Itsensänimeävä is certainly a mixed bag of sounds; the core is black metal, but there are a lot of odd time signatures, atonal progressions, and loads of atmosphere. The music is pretty similar to Dødheimsgard, in particular the newer, more avant-garde material, though without the industrial aspects. There are slow, almost doom-like moments, but mostly, a mid-paced chaotic sounding avant-black metal sound, that cause a disorienting affect, coupled with a decent vocal variety.

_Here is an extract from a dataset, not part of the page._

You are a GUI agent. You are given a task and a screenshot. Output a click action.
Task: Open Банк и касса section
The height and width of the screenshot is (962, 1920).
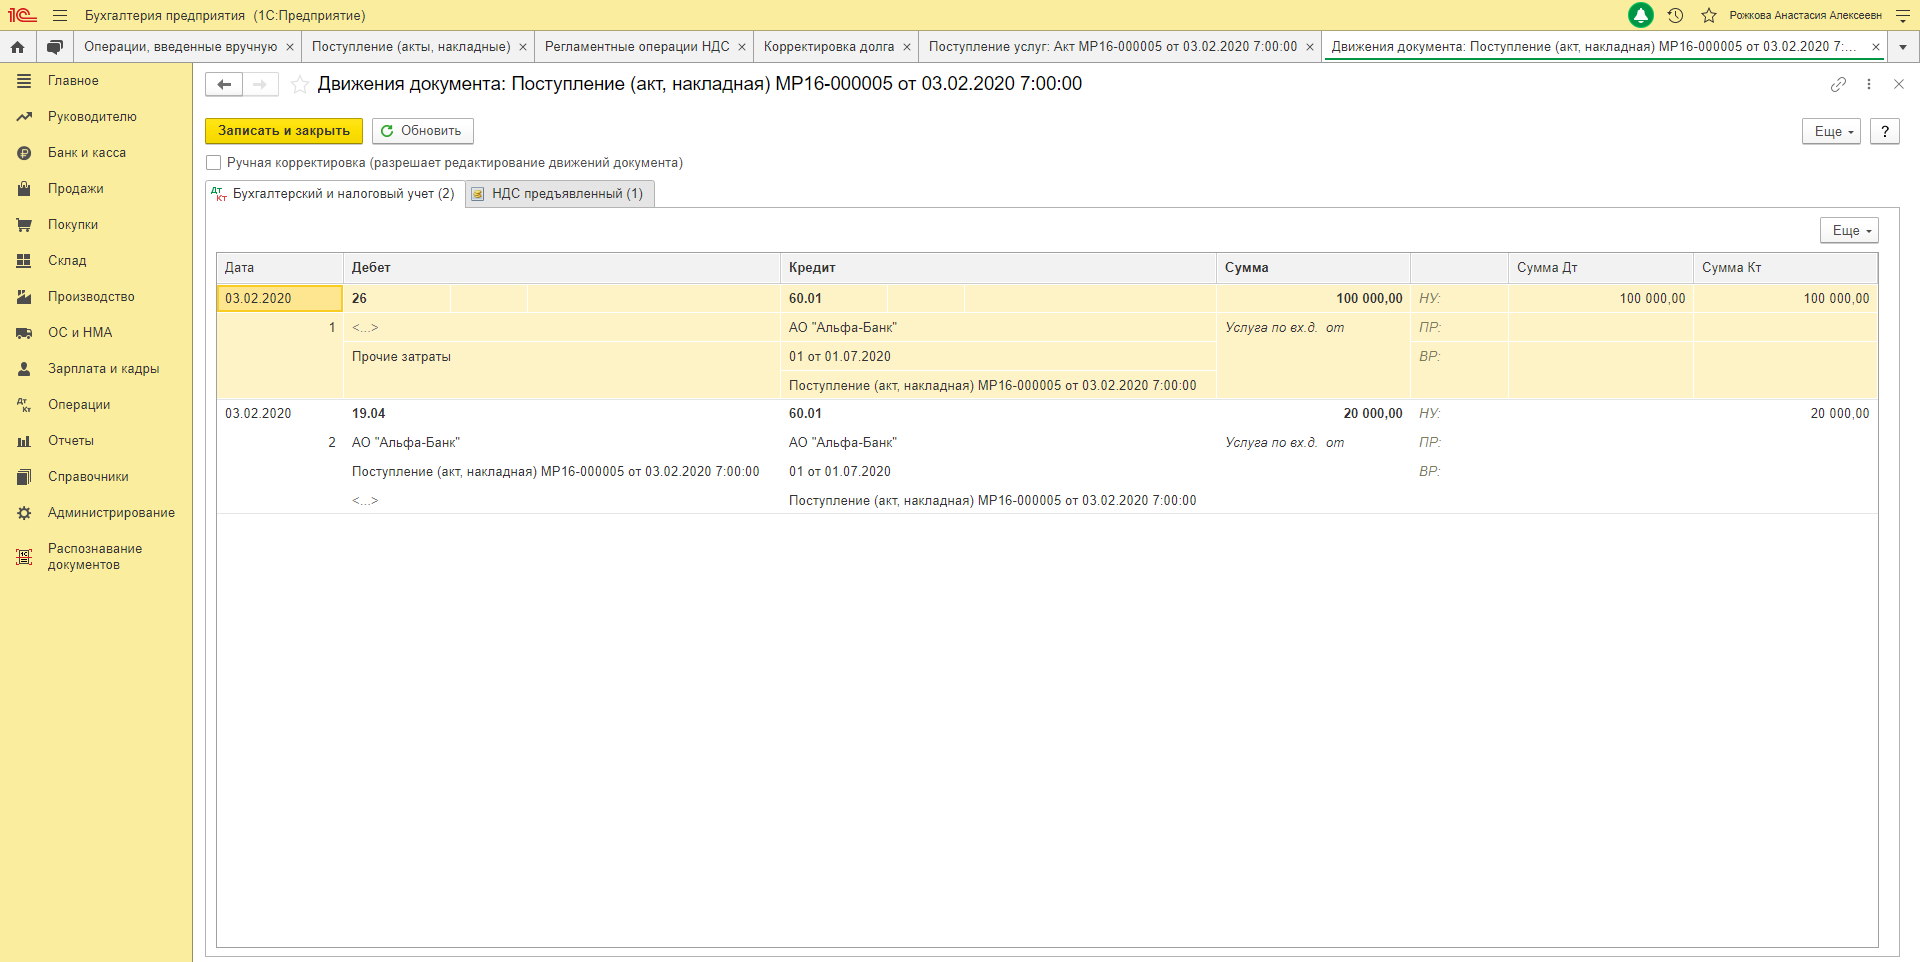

Although there are shrieks aplenty, there are also some cleaner chant-style vocals, like those on “Nesteen luo.” The members of Mörkö also have a side-band called Disorder of Deadeight that focus on a more psychedelic noise-rock sound, and you can’t help but feel that their activities in that band have bled into the new metal material, it’s that different from any other extreme metal you’ve heard. In actuality, Itsensänimeävä is seen as the conclusion to a trilogy started by Disorder Of Deadeight, so the avant-garde influences aren’t too much of a leap in style. The more metal aspects of the band are pretty similar to Celtic Frost, and have a really raw old-school feel to them.
One disappointing element to this album, and which keeps it from being excellent, is the production; when the band plays more straight-forward metal the production works fine, but the more experimental stuff really gets lost in translation. The music presented here really deserves a much cleaner and modern sounding production, much like the production you hear on the newer DHG albums. That, coupled with the somewhat challenging nature of the music, might turn a few people away, but if you can look past the lo-fi quality in the sound, and if you can get into some more experimental songwriting, you may find something to like here.